Task: Your task is to return exactly the lines that run from the one containing "Click the OCRIS Toolbox title text" through the end of the listing below, without any pictures.

Information:
====

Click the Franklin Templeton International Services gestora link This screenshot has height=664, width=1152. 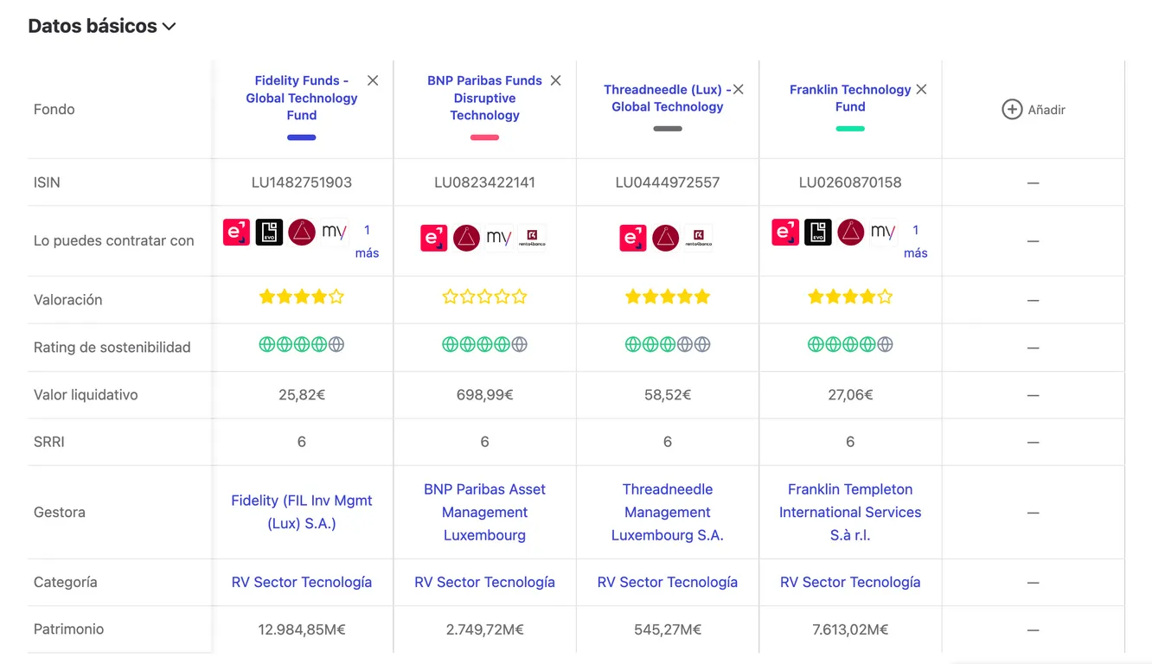tap(849, 512)
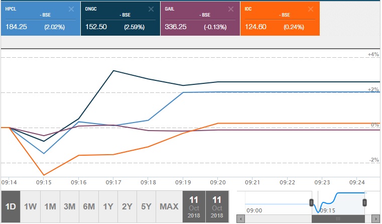Select the 1D time range

coord(11,206)
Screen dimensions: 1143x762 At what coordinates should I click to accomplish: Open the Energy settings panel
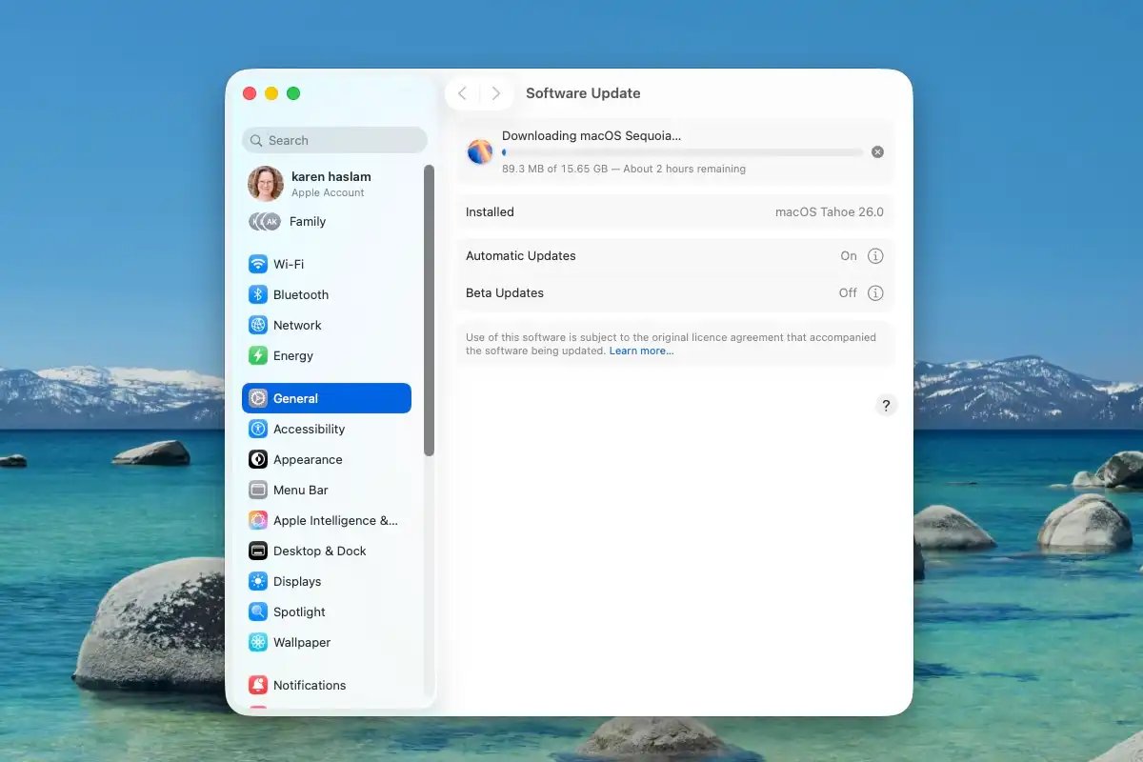292,355
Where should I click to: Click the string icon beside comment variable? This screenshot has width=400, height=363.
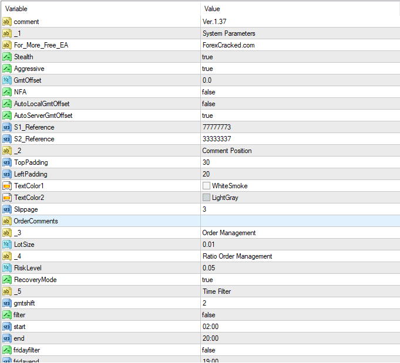(7, 22)
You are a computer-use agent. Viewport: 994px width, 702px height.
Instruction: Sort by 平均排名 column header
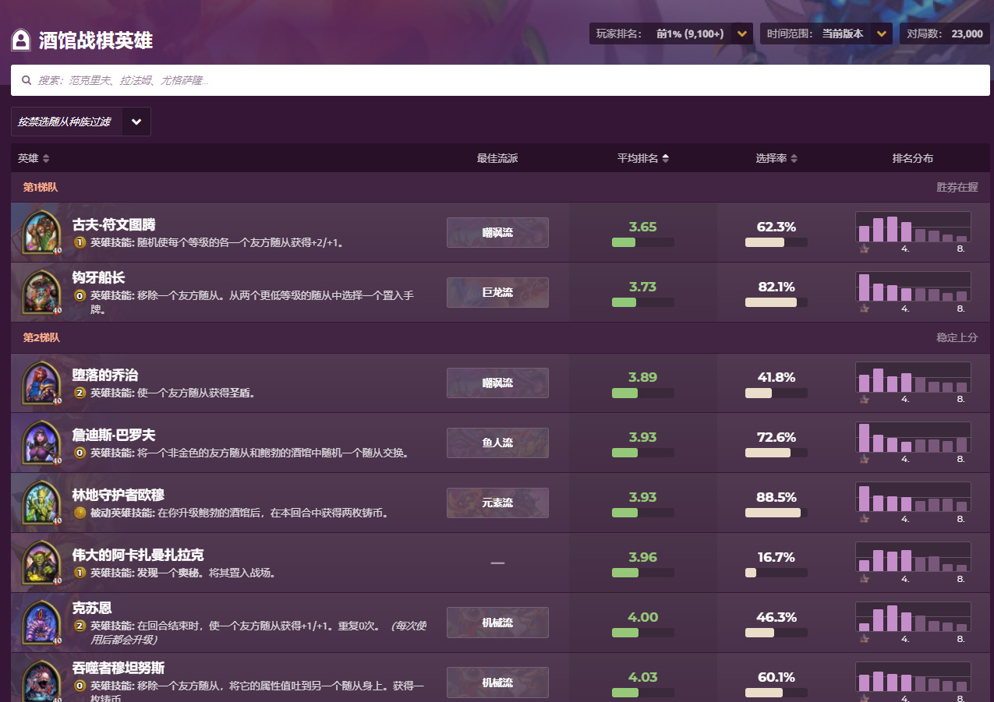coord(642,158)
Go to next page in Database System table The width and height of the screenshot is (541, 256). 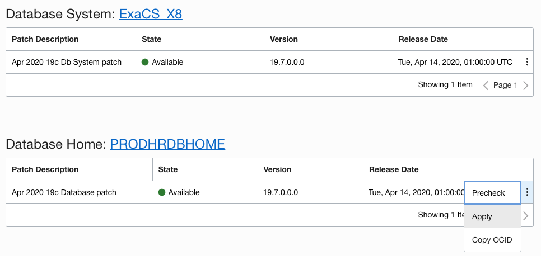525,86
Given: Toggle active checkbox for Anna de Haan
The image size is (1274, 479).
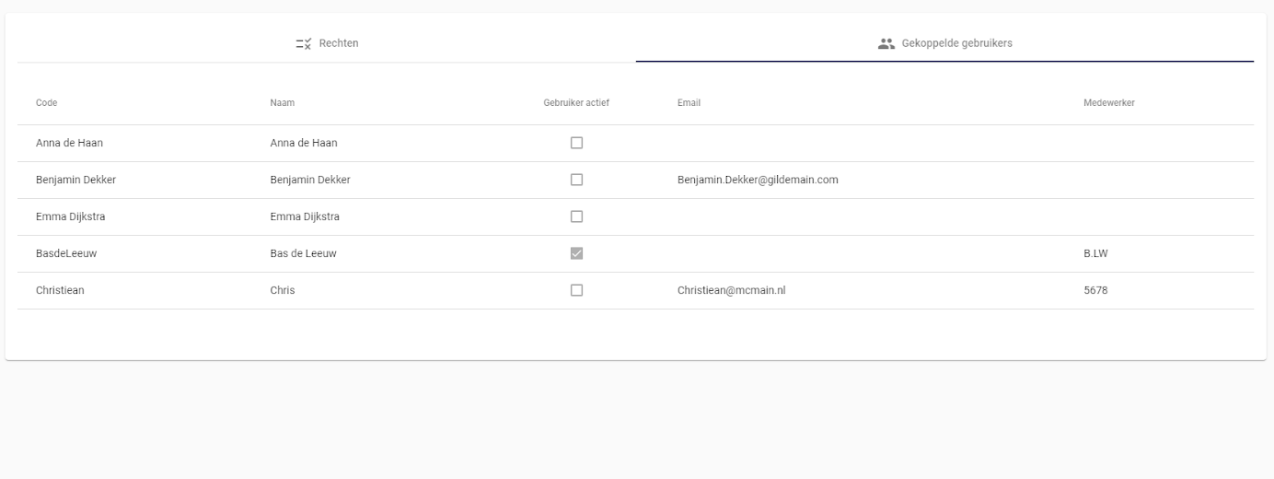Looking at the screenshot, I should [576, 143].
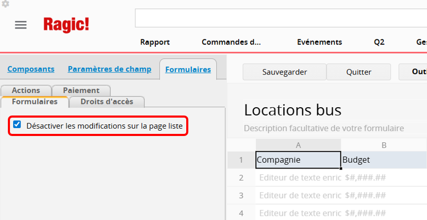Click the Sauvegarder button

284,72
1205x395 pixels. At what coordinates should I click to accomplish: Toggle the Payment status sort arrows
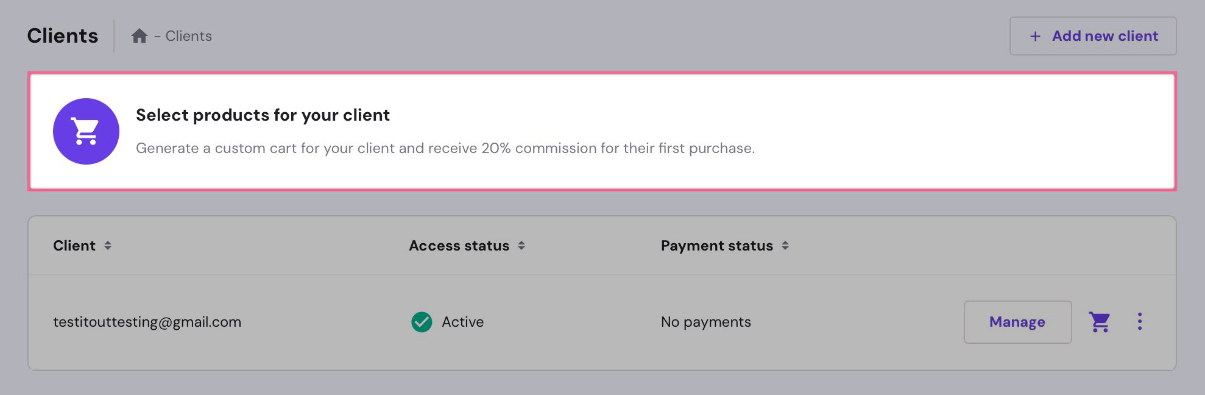[785, 246]
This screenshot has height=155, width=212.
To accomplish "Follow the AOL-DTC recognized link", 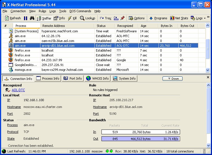I will (x=18, y=90).
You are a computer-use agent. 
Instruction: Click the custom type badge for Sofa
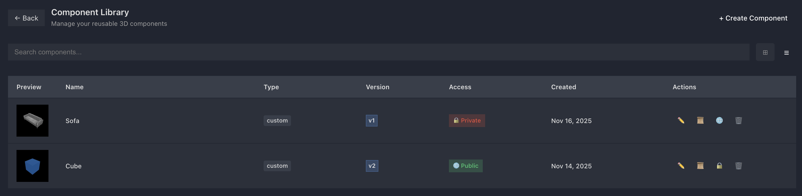click(x=277, y=121)
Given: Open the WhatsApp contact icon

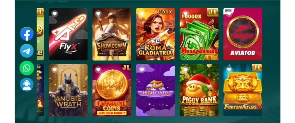Looking at the screenshot, I should (x=27, y=68).
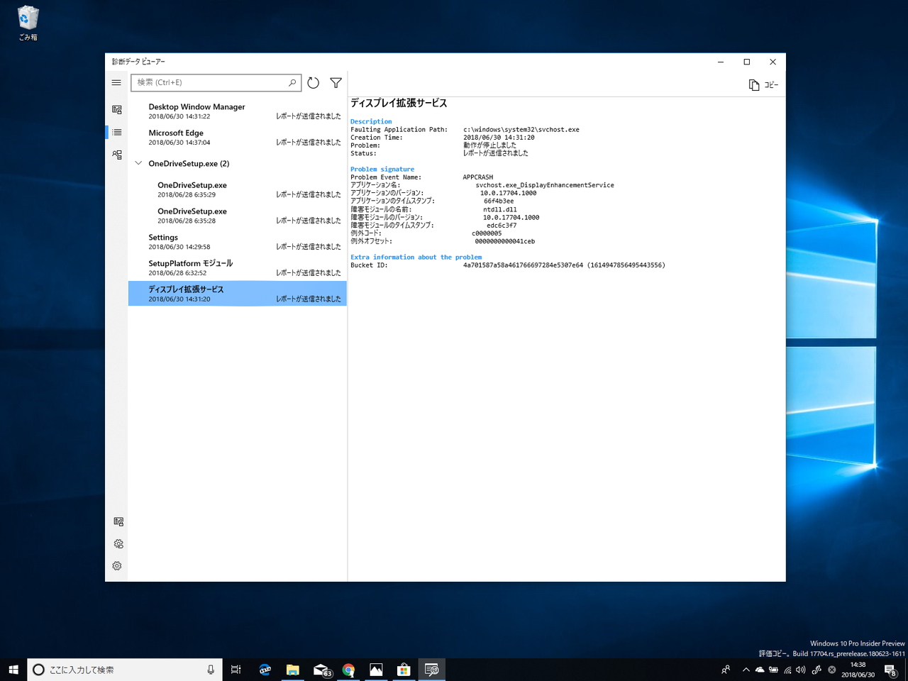The image size is (908, 681).
Task: Click the sidebar icon directly above the bottom gear
Action: click(x=118, y=544)
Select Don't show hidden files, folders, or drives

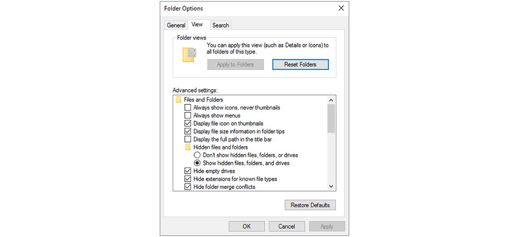[x=197, y=155]
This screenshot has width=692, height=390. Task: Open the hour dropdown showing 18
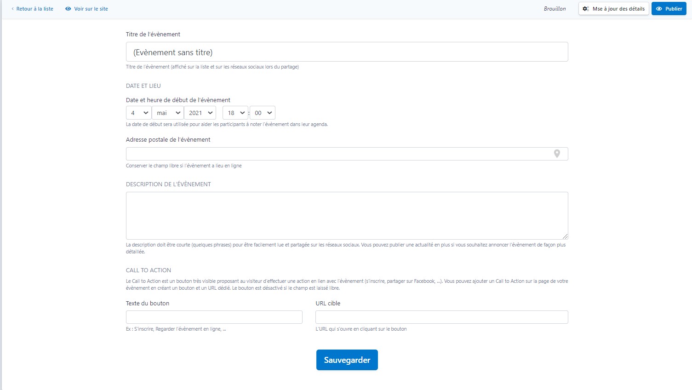[235, 113]
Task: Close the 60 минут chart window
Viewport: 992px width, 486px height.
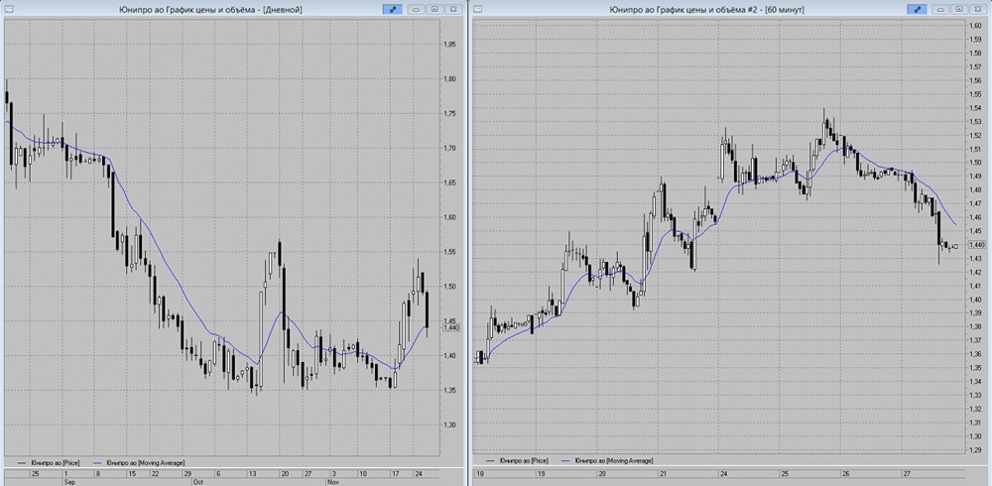Action: click(978, 9)

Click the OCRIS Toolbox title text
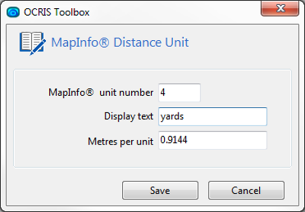[x=57, y=12]
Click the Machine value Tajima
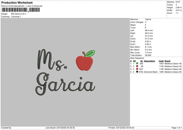Screen dimensions: 183x130 (x=148, y=19)
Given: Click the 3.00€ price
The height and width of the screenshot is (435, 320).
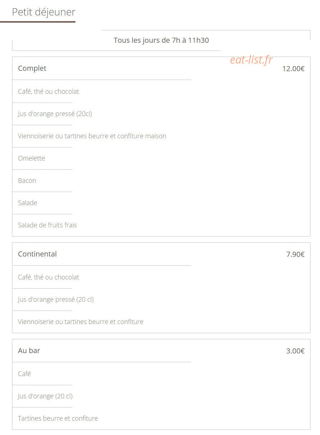Looking at the screenshot, I should click(295, 351).
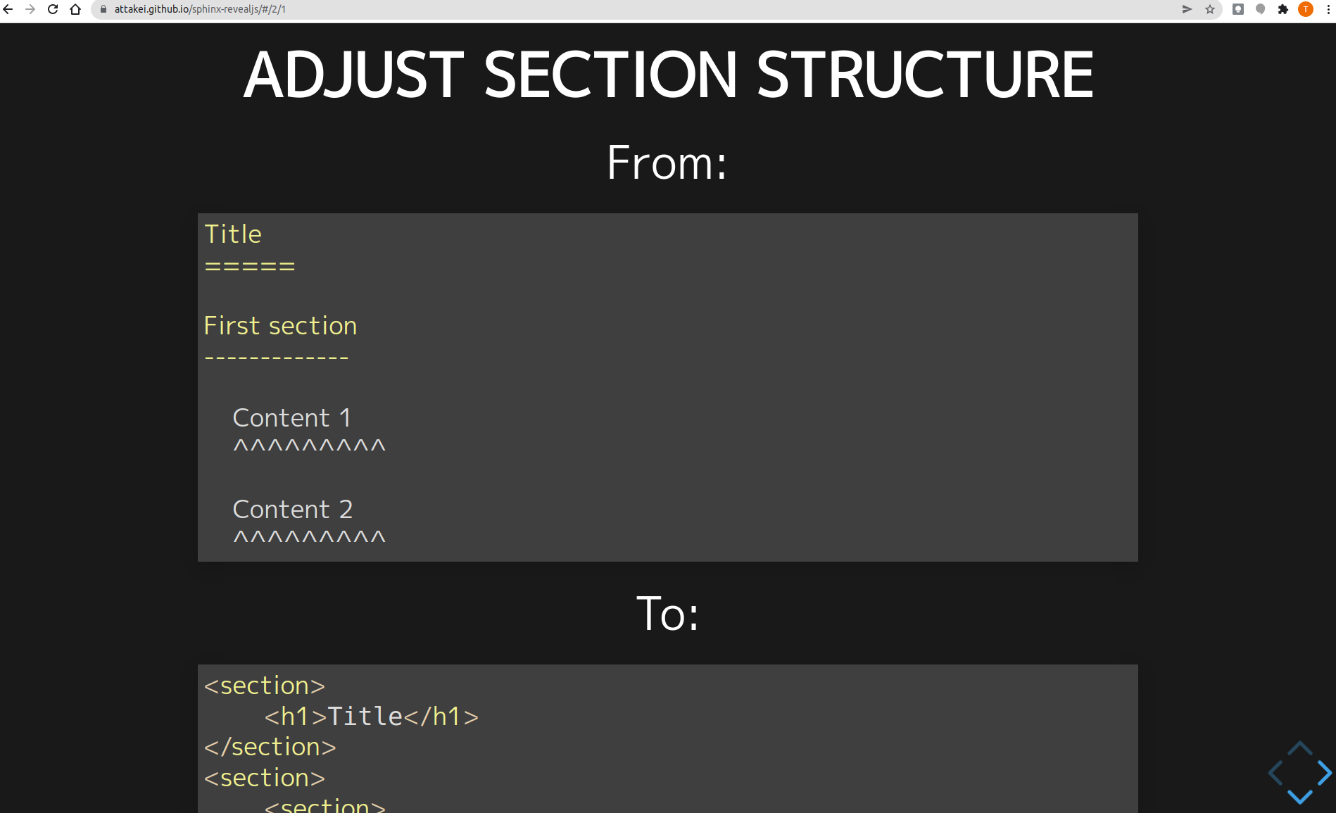Click the grayed-out forward navigation arrow
Viewport: 1336px width, 813px height.
[x=30, y=9]
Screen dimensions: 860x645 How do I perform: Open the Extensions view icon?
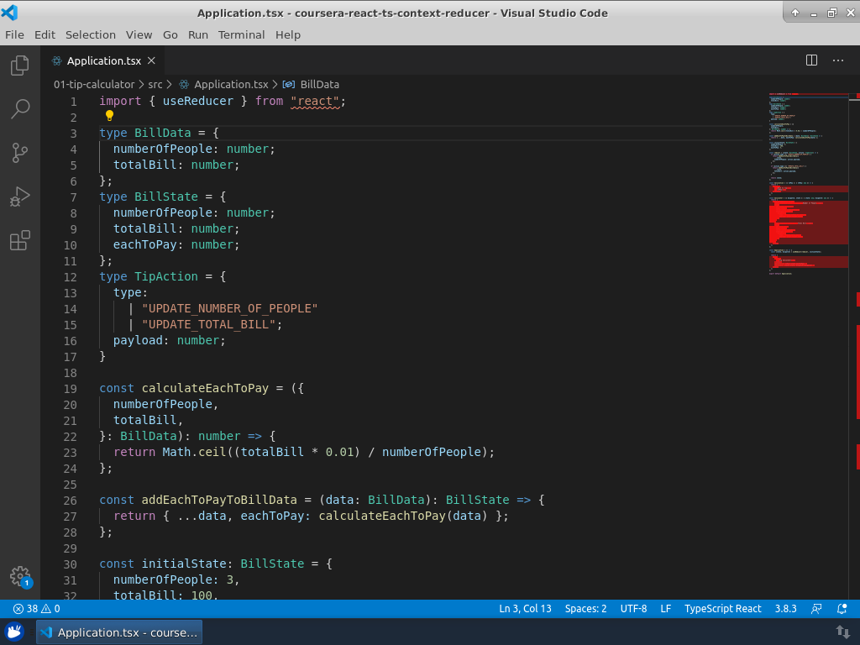pos(20,241)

====

Task output:
Click the OCRIS Toolbox title text
[x=57, y=12]
Click the Machine value Tajima
Screen dimensions: 183x130 (x=148, y=19)
Given: Click the 3.00€ price
The height and width of the screenshot is (435, 320).
Looking at the screenshot, I should click(295, 351).
Click the grayed-out forward navigation arrow
Viewport: 1336px width, 813px height.
[x=30, y=9]
Screen dimensions: 860x645 How do I perform: Open the Extensions view icon?
pos(20,241)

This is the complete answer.